I knew in my heart it must be that I wasn’t enough for him no matter how he protested. When he then announced he felt even worse about children I knew, no matter how much I loved him (and I did adore him and wanted him for the rest of my life), I couldn’t give up my chance of motherhood for him. He wanted things to remain as they were, no marriage, no kids.

I ended it.

He’s now married and I’m not.

So I was right. He didn’t love me enough.

NameChange84 · 28/10/2020 14:50

I should add I’m religious and from a conservative Asian background so cohabitation could never be an option for me, and he knew that. I also believe in marriage personally and definitely don’t see it as just a piece of paper.

79andnotout · 28/10/2020 15:09

We've been together ten years, don't have kids and can see no point in marriage. We both have sufficient earning power to set up home on our own should we split, and if one of us fell in love with someone else I'd rather it was a straightforward split where we're likely to remain friends, not an acrimonious divorce (both of us are children of badly divorced parents). Our will covers most of the legal stuff marriage is useful for.

I find it odd someone can predict how they're going to feel for the rest of their lives in their 20's or whatever age it is most people get married. I'm in my 40s and so many of my friends are already divorced.

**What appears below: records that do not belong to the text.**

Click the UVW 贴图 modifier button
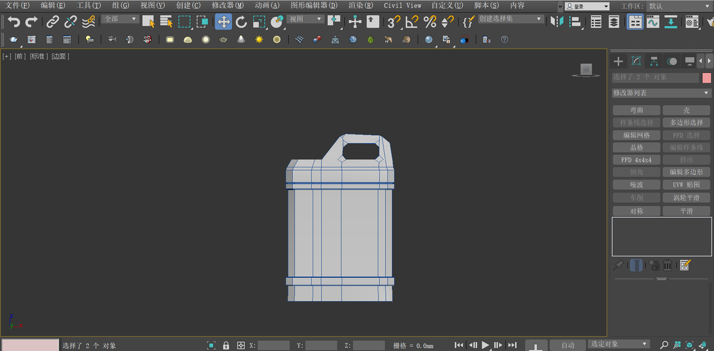Image resolution: width=714 pixels, height=351 pixels. (x=686, y=185)
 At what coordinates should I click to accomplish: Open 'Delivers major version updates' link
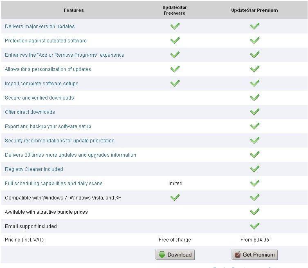(x=40, y=27)
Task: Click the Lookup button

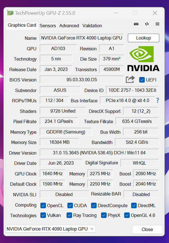Action: click(143, 38)
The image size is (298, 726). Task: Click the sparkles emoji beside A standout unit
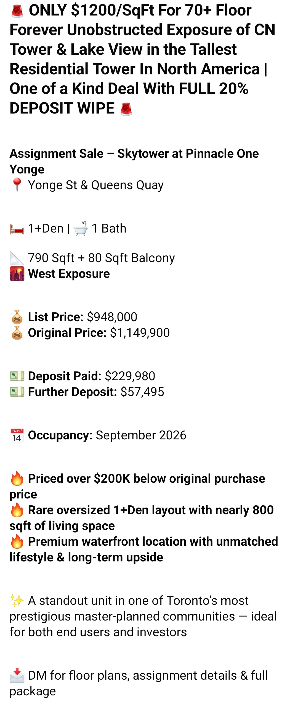(x=17, y=601)
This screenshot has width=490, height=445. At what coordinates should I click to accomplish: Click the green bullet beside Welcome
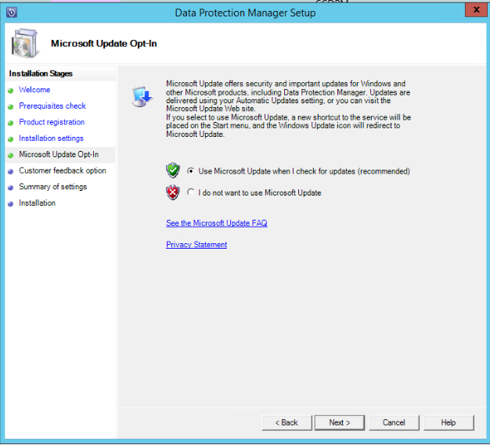[x=11, y=90]
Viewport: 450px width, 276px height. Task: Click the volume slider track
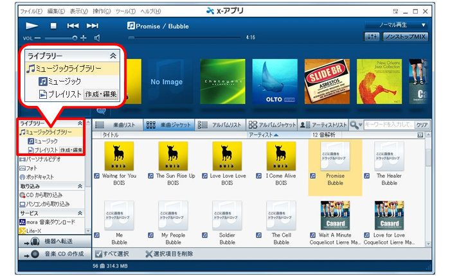tap(61, 39)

Junjulaug · 28/10/2020 15:22

I agree OP. But I think it takes a lot more for most men to commit than most Women. I’ve dated 2 guys in the past who both told me they weren’t ready for commitment......and both were married within a year of us splitting. What they meant was that they weren’t ready for commitment with me - -and were waiting for someone better to come along- -

RoyalChocolat · 28/10/2020 15:30

I am married to DH. A few months ago he told the dcs (in front of me) that he has "never been in love".

Brainwave89 · 28/10/2020 15:52

I would be really wary of over focusing on marriage as an aim in itself. For me marriage is something you might do at a certain point in a relationship, but the focus has to be the relationship. I know a number of women who have focused on the perfect wedding which they have planned for maybe two years. The marriage has then lasted a shorter time than the planning! Relationships come in all shapes and sizes. If marriage is right for you, go for it, but if it isn't no big deal.

yetanothernamitynamechange · 28/10/2020 16:04

@IfNotNow12

Yanbu. Men are generally very romantic. They won't marry a woman unless they really think she's The One. Live with, yes, have kids with, maybe, but marry? Not usually. Whereas I think a woman can truly commit in her heart without wanting to marry I think a man is always slightly holding out for someone better if he refuses to marry his long term partner. I never used to think this, but then when I was younger I thought men and women were basically the same...
Agree soo much with this!!! There's a part of me which thinks I still SHOULD think of men and women as the same, but I don't - I dont know if its nature or nurture or both but I think a lot of issues are caused by men and women judging each other by their own standards/assuming their partner will act the way they would if that makes. I am probably a tiny bit jaded though.
Lucindainthesky · 28/10/2020 16:05

Not necessarily. A couple could be anti marriage but love each other very much.

However if she wants to be married and he really loves her, he would.

yetanothernamitynamechange · 28/10/2020 16:06

I do also think that men will marry someone who isn't "The One" - if after 7 years of keeping half an eye out for something better they decide that the person they are with will do.

MacbookHo · 28/10/2020 16:07

I am married to DH. A few months ago he told the dcs (in front of me) that he has "never been in love".